■ DATA FOR ANALYSIS
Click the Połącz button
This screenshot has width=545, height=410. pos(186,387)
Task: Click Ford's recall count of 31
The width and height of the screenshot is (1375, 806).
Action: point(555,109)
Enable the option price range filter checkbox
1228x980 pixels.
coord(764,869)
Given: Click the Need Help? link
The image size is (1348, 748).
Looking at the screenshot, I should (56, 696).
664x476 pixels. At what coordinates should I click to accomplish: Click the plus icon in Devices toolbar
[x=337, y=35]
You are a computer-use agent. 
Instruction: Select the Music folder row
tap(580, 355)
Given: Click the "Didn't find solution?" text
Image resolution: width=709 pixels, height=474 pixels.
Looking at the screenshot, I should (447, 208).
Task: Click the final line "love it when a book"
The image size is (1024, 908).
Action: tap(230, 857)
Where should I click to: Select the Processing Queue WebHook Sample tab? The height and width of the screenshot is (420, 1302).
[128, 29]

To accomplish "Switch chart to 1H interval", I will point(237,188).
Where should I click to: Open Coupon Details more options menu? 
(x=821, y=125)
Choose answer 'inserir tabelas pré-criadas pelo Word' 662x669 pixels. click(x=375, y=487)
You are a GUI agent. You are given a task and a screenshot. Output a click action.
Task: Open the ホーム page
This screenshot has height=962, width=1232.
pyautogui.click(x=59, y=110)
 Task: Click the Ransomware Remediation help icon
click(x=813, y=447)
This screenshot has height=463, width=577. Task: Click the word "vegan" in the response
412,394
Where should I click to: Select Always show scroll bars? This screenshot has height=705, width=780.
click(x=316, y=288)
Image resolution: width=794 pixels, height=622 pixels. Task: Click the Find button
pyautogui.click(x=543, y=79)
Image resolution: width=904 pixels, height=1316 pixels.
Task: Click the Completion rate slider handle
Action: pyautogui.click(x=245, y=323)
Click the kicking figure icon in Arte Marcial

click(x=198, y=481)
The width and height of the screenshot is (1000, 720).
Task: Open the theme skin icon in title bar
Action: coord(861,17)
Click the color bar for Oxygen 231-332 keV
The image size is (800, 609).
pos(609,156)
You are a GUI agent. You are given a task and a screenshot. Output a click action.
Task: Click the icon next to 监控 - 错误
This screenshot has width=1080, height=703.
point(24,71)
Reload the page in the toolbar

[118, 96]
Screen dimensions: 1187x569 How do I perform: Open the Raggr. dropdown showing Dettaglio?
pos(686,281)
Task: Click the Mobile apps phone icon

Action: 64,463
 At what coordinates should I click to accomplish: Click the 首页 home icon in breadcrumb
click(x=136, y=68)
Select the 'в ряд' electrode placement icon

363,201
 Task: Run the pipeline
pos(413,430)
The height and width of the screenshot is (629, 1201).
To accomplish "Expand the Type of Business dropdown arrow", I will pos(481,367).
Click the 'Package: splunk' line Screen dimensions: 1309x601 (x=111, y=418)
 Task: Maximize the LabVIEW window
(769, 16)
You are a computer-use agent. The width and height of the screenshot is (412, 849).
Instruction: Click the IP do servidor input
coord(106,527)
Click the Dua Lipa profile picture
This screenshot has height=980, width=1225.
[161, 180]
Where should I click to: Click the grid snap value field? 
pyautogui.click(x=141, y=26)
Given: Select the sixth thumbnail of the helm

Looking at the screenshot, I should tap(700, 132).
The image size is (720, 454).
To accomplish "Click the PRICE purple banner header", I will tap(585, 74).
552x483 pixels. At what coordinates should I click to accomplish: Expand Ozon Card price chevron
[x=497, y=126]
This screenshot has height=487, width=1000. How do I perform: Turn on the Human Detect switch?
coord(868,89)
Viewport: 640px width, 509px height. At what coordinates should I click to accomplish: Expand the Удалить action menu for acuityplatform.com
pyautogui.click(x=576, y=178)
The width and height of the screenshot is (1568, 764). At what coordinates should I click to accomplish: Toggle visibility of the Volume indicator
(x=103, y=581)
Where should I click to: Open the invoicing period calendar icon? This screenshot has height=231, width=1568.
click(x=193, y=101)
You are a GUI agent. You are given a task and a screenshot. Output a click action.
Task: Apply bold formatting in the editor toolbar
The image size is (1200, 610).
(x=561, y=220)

■ WHAT IS NEEDED
In the listing above, find each line with the word "computer" and copy it out.

■ RESPONSE BOX
You are a computer-use agent. 
You are a computer-use agent. The width and height of the screenshot is (412, 849).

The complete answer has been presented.